Page =>
JC: Well I served a total of ten years including three years extra for attempted escape. And then I got another thirty-five years when I was captured on active service in England two years later and I was released under the Good Friday Agreement.

MG: And that’s fortunately true otherwise we wouldn’t be able to talk to you on the phone for about another twenty years. John, how did this debate start? Why did people, particularly the Irish government and others in Ireland, think that the names of British soldiers who fought against the patriots of 1916 being deserved to be remembered, be commemorated, put on walls – why is there talk now of putting the names of the Black and Tans and others who fought against Irish independence, who fought the patriots of the IRA who were fighting for full and complete Irish independence – why do they want to honour them? What is the real political agenda behind this debate?

JC: Well, there’s definitely a political agenda and we want to bear in mind that when the first English Army was raised, the first standing English Army, it was actually quoted that it was for use for suppression of the Irish and defence of the Protestant religion. Now Ireland has a proud history of resistance against England but it also has a long history of collaboration with it. Hundreds of years of occupation has produced a slave mentality among some Irish people that is impervious to any appeal to patriotism. Many Irish people support the British forces, unfortunately, and have long family histories of doing so. If you look at the situation: Now naturally Unionists in the North and South of Ireland historically supported the British Army because it was the muscle that insured their sectarian supremacy. It remains today the military wing of the Unionist veto and the ultimate guarantor that an Irish national democracy will never eclipse partition. Now in the South of Ireland, Martin, and among some Nationalists in The North you have a motley collection of shoneens, West Brits and half-wits who are mesmerised by British militarism and love nothing better than prancing around British war memorials honouring Irishmen who died for the British Empire.

These people are an embarrassment to anyone with an ounce of respect for the national sovereignty but essentially they are harmless and irrelevant. But there’s a more serious, subversive and sinister agenda at work here and it’s being driven by the London and Dublin governments supported by parties such as the SDLP (Social Democratic and Labour Party) and Sinn Féin who support the Good Friday Agreement. Now a key strategy shared by the London and Dublin governments is to reconcile Northern Nationalists to the British state in Ireland while simultaneously reconciling Unionists to the sheer utility of making Nationalists stakeholders in that state; this is the underlying imperative that drives the Good Friday Agreement and the so-called peace process. Key to reconciling Nationalists to the British state is, of course, reconciling them to the British occupation forces as lawful authority be they army or police. Talk of a united Ireland has now been replaced by talk of an agreed Ireland in which the British border stays and the Irish agree to it. So lately, Martin, we’ve seen Dublin government and Sinn Féin politicians are tripping over themselves laying wreaths at British Army war memorials almost as an antidote, you could say, to calm any Nationalist or Republican sentiments sparked by the recent 1916 commemorations.

And as you said there earlier the names of British soldiers killed during the 1916 Rising have been engraved among the names of the patriots they killed at a monument recently unveiled at Glasnevin Cemetery in Dublin with official government approval. Now, can you imagine telling Americans that the names of the Redcoats killed at Bunker Hill should be engraved on the monument there? So the agenda of the agreed Ireland is to propagate the belief that unity and reconciliation should be fostered, in part, by contriving a narrative that emphasises the unity imagined between Nationalists and Unionists serving in the British Army in the First World War and their shared experience and joint enterprise in bayoneting German boys in Flanders. After all the reasoning goes: If they could kill the huns together surely they can run Stormont together. Are you there, Martin?

Dataset excerpt =>
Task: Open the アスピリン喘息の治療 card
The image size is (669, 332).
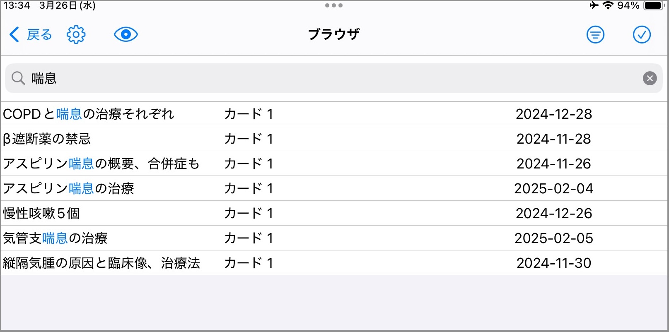Action: tap(333, 188)
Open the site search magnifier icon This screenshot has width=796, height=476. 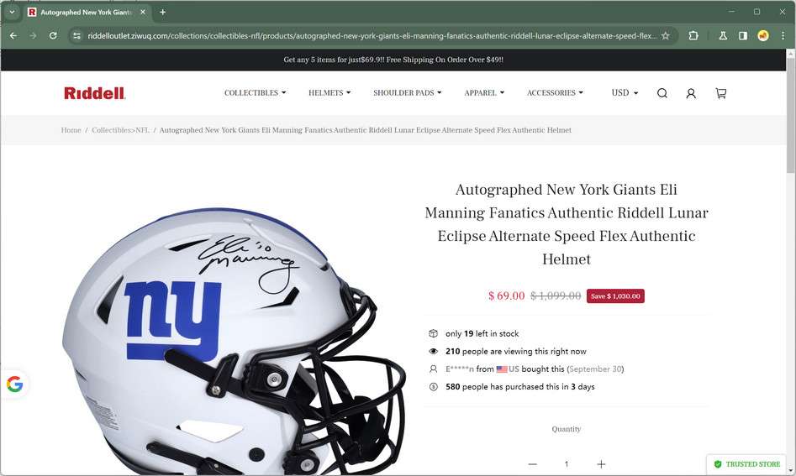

Exercise task =>
Write what comes next in the interview on commemorating British soldiers in Ireland, picking up after its final sentence. The lines above are separate material, unrelated to the interview on commemorating British soldiers in Ireland.

Expected answer =>
MG: John, I have a slightly different perspective: For example, my grandfather emigrated to the United States just a couple of years before 1916 and he was one of many of Irish-born people who joined the American Army, who fought in the First World War and we never considered them – I don’t expect his name or the Fighting 69th or any of the great Irish regiments – we’re proud of them in terms of the United States, being American soldiers, but we never thought of them as being commemorated in Ireland as – why would anyone want to commemorate British soldiers – people who – and I’ll tell you – the people who joined the American Army, like my grandfather, said they were told that the League of Nations was going to uphold what had happened in 1916, the One Ireland One Vote of 1918, the wishes of the Irish people for self-determination and that’s one of the things that they thought that by joining the American Army, by fighting for their adopted country, that one of the principles that they believed in. Why is it that people who joined the British Army think that the Irish government and Ireland should commemorate them the same way they do as Irish soldiers who fought for the freedom of Ireland?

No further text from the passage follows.